Competing Marijuana Initiatives Seeking 2016 Ballot

Michigan has two groups actively seeking the requisite 250,000 voter signatures for placement of marijuana legalization proposals on the state-wide ballot in November 2016.

The first initiative, sponsored by the cumbersome Comprehensive Cannabis Law Reform Committee  favors the "home grow" option of marijuana production and would allow a home grower to possess all of the yield from a grow cycle. The non-commercial transfer of up to two and 1/2 ounces would be permissible and a system of regulated marijuana commerce would be created.

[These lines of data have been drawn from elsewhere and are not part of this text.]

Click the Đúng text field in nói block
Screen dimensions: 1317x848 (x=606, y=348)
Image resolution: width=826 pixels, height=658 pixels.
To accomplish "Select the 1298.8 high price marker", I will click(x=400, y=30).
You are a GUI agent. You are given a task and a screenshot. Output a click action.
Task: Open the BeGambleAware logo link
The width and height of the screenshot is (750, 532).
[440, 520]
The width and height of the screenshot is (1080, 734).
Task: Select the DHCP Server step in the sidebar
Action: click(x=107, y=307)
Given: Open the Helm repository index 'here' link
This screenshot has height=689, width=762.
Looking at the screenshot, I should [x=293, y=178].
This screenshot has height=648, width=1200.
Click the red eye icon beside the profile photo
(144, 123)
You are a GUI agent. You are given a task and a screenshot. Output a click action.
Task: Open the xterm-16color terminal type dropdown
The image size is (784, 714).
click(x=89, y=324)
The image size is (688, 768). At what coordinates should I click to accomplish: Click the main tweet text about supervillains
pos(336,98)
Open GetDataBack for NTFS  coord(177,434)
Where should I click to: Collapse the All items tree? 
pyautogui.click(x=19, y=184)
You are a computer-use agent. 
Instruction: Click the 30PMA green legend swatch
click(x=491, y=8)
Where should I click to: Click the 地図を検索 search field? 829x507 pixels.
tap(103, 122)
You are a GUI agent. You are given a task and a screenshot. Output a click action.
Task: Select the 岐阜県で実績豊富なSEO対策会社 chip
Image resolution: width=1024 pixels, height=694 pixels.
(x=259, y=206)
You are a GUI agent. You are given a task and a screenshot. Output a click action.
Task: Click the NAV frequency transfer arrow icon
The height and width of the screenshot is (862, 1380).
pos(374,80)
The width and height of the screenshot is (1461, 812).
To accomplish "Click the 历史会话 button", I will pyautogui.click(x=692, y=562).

Competing with this is the proposal of the Michigan Cannabis Coalition which does not appear to have a personal possession limit. This proposal does, however, grant municipalities the option of passing local ordinances regulating home grown marijuana. Municipalities can ban home grown pot, or it can increase the default of two ounces of personal possession.

Both proposals envision a well-taxed system of commercial marijuana production. Both proposals have strong immunity from prosecution provisions of the type featured in our medical marijuana act.

It remains to be seen whether both proposals make it onto the ballot. According to an April poll, only 51% of Michiganders favors legalization; way too close to call. Generally, Democrats and younger voters favor legalization, while Republicans and older voters oppose legalization.

At least 7 other states likely will have marijuana legalization on their ballots next fall, including Ohio. Unfortunately, neither Congress nor the Obama Administration have been proactive in removing marijuana from Schedule 1 of the Controlled Substances Act.